Instructions for the task — Please copy out the items from the line containing "Viewport: 1568px width, 390px" through the end of the items, replacing "Phone number" with "Email address" and keeping everything else the same. Leave the pictures out of your answer.

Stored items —
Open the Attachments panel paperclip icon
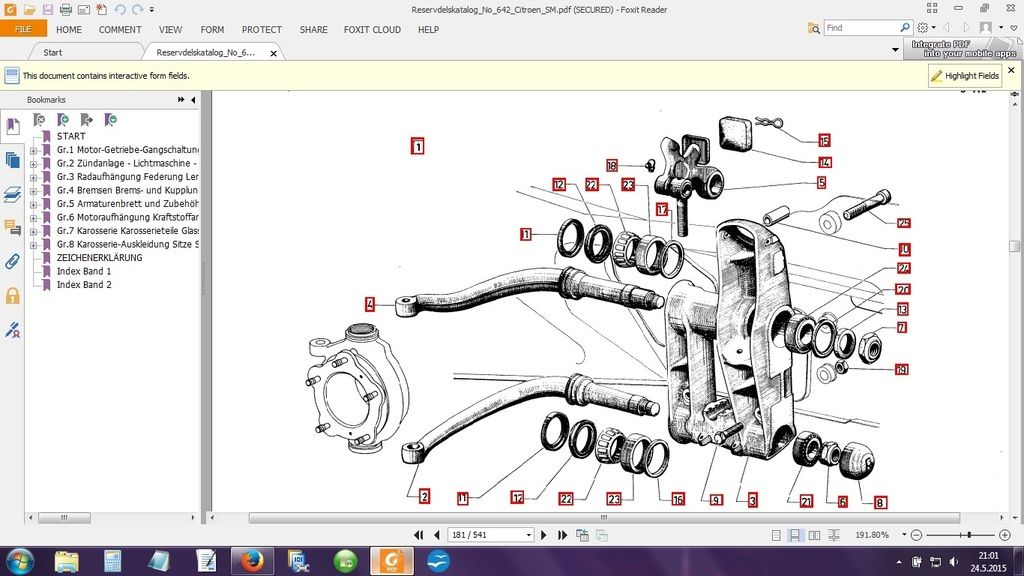The width and height of the screenshot is (1024, 576). coord(12,261)
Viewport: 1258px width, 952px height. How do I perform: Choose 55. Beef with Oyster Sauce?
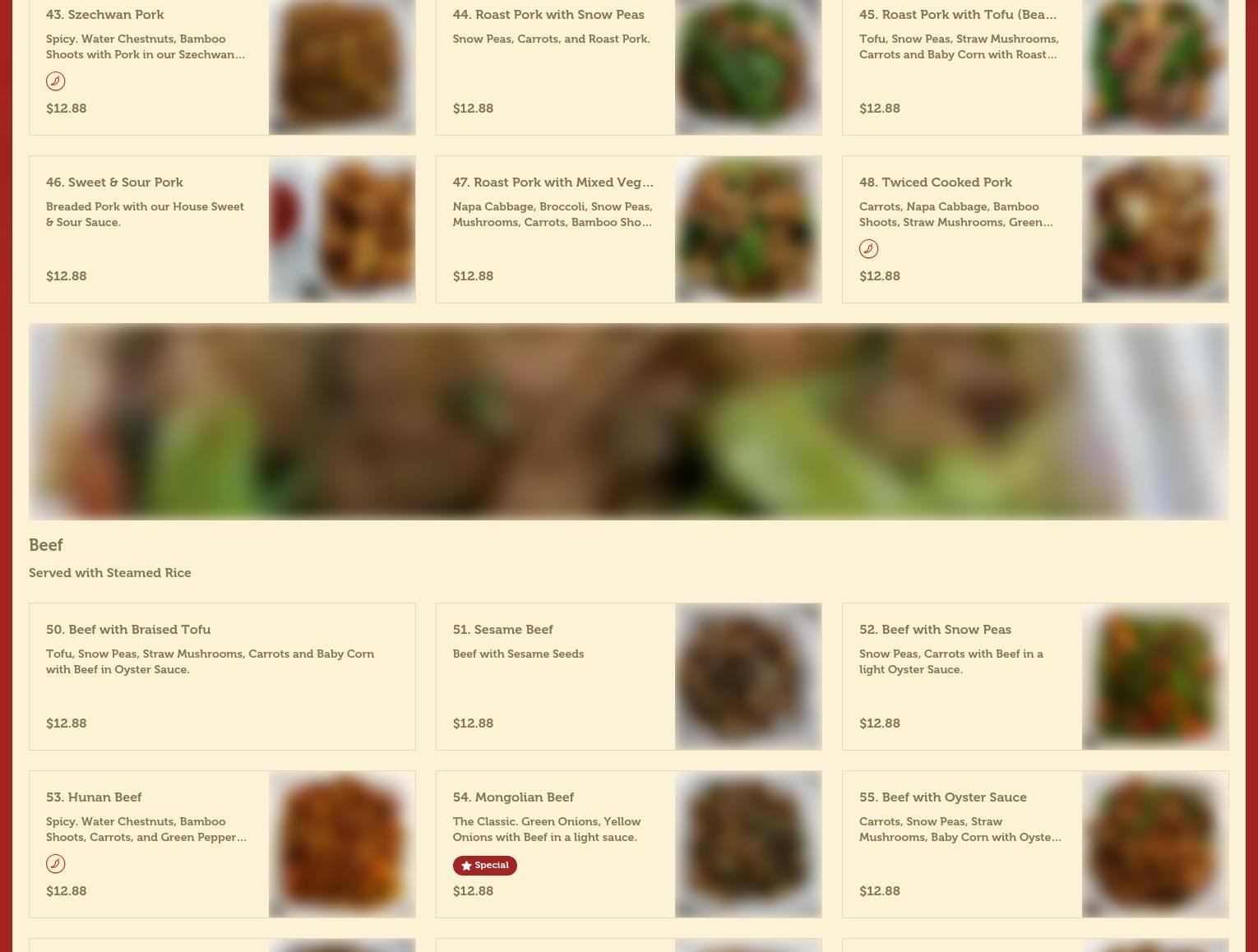(943, 797)
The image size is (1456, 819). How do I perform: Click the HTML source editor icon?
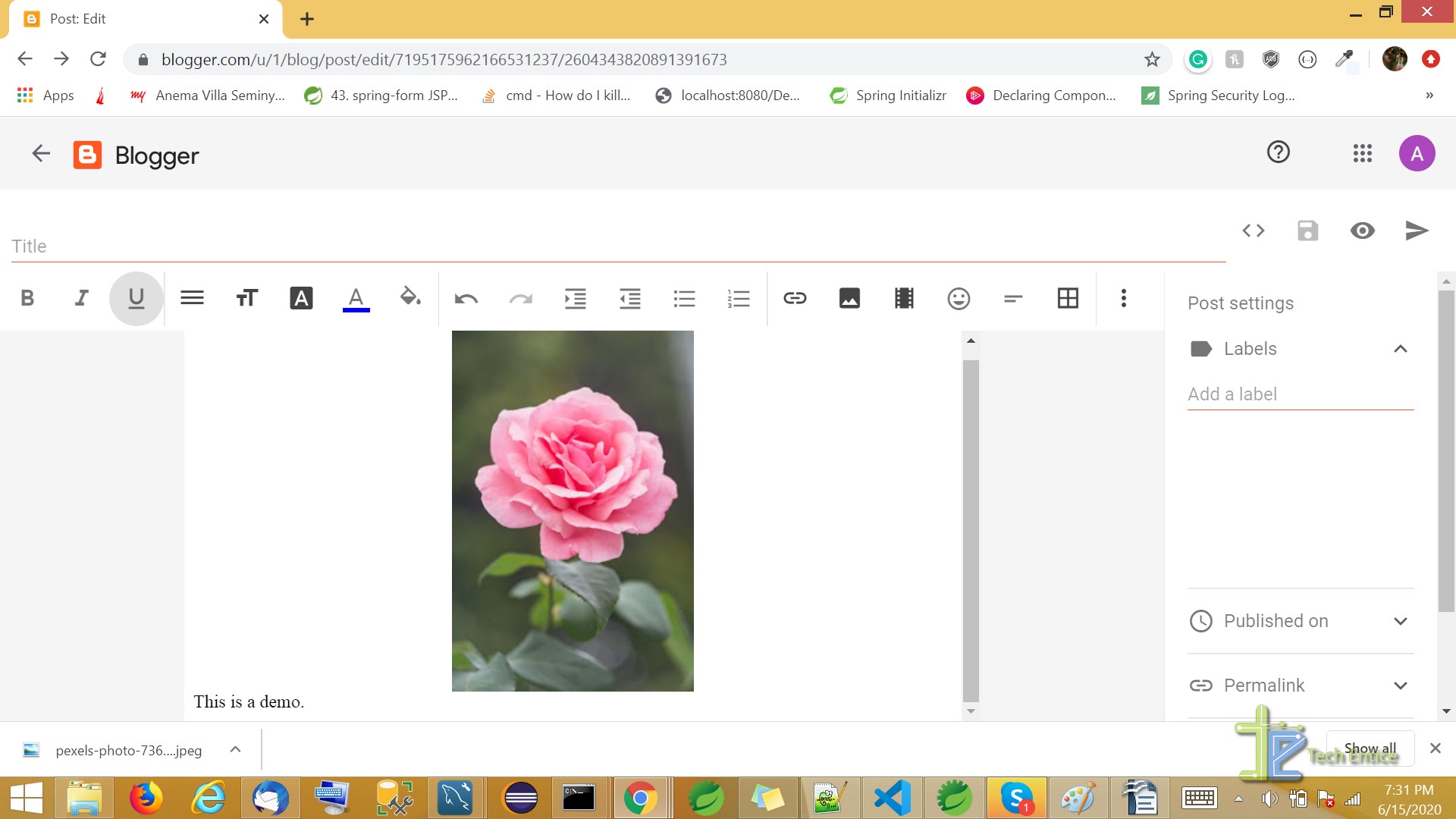1255,231
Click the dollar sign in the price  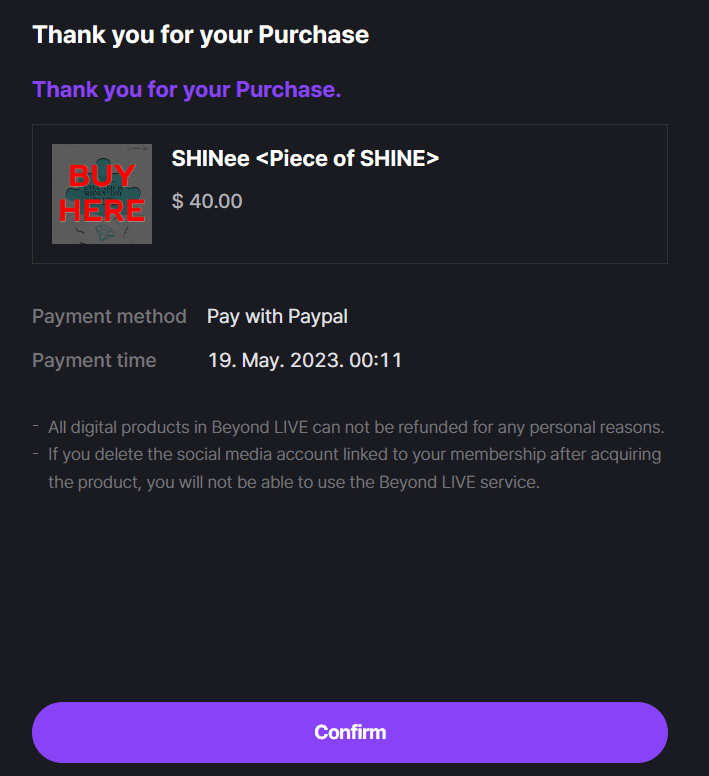(x=177, y=201)

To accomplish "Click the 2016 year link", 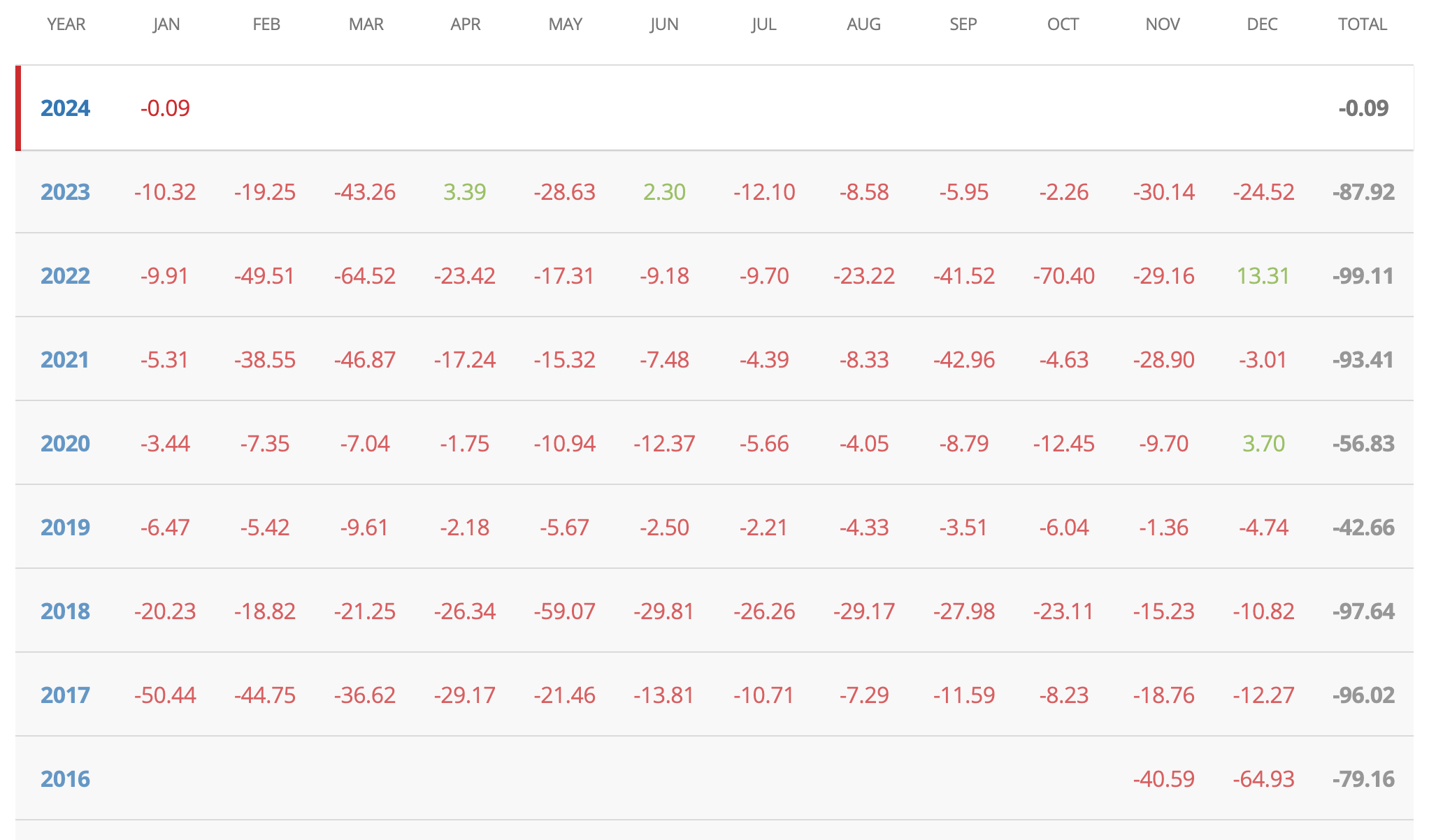I will point(65,779).
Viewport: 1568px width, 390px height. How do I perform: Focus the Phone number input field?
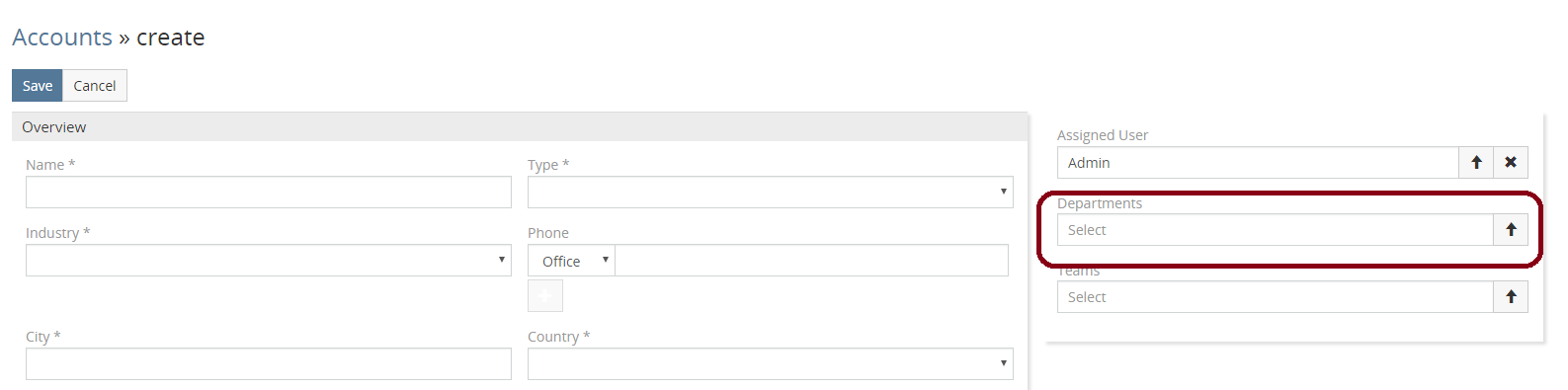tap(811, 261)
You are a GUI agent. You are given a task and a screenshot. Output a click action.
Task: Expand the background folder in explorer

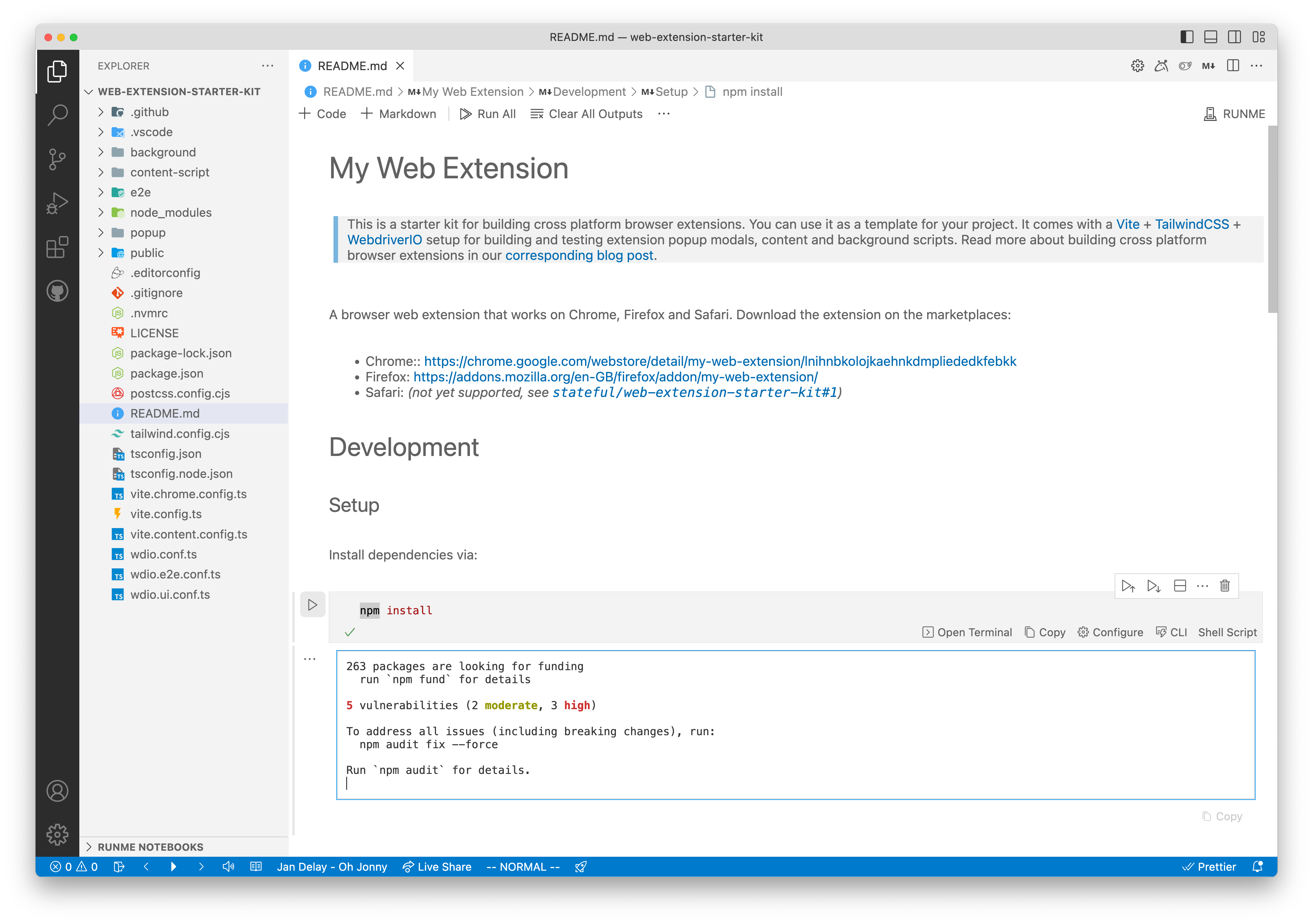click(101, 152)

Result below —
Viewport: 1568px width, 390px height. How do I perform: Focus the Email address input field?
tap(811, 261)
You are a GUI agent. You are given a task and a screenshot. Output a click action.
Task: Expand the background folder in explorer

click(101, 152)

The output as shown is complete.